Every workflow script should be made executable and MUST use #!/bin/bash
, NOT
#!/bin/sh
.
Every workflow script MUST apply set -e
in the script header.
The first thing every workflow script MUST do is evaluate all environment files passed as command line arguments. Refer to existing workflow scripts to see how to conventionally process and evaluate these environment file arguments.
Values assigned from declarations in these files MUST NOT be evaluated by the shell, as this violates the tenets of an environment file as well as the user contract.
Workflows should include a default declaration for every pipeline variable declared within every included step. This allows operators to easily determine the variables available to drive a workflow without having to open and read each individually included step, and further allows them to easily determine which variables they are required to provide and the default values for variables which they are not.
Any pipeline variable which is required by the workflow and not provided at runtime should be prompted for.

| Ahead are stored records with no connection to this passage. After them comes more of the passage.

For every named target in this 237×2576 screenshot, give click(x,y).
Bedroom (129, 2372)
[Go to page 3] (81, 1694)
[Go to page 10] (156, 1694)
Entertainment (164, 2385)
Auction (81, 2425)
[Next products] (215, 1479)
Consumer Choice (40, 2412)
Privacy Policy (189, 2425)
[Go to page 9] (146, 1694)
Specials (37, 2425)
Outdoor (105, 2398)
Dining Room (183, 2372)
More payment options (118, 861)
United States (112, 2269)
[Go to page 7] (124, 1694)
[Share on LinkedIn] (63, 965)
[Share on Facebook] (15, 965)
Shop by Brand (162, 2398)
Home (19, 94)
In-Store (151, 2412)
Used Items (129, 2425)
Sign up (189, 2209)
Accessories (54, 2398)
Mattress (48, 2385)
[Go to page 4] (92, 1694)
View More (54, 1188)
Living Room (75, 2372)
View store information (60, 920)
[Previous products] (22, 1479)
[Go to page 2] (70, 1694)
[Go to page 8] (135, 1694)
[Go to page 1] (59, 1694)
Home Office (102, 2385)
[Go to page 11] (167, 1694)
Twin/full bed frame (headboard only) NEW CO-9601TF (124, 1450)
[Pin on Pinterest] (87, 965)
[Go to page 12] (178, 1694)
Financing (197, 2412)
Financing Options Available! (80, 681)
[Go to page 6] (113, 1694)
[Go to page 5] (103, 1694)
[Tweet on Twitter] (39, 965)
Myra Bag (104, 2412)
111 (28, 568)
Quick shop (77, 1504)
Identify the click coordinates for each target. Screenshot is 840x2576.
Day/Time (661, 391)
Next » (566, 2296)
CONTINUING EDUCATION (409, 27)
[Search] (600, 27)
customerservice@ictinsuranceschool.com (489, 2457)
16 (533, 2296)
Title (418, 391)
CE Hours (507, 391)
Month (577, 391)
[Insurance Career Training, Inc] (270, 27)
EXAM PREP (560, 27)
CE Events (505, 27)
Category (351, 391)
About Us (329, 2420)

See existing workflow scripts for how to conventionally prompt for required variables.
All pipeline variables should be declared with default or prompted values prior to the execution of the first step.
Each step should be executed using a source
statement, and the source
statement should be preceded by an info message which prints the name of the
step which will execute next.
Pipeline variables may be changed/redeclared in between steps, but evaluation of logic between steps is generally discouraged. E.g., conditional execution should be avoidable in most cases where steps are properly idempotent and explicitly listing multiple instances of a step should be preferred in cases where a step will be re-executed a determinitic number of times. Where there is good reason to do so however, the full power of bash logic and evaluation may be employed to wrap step execution.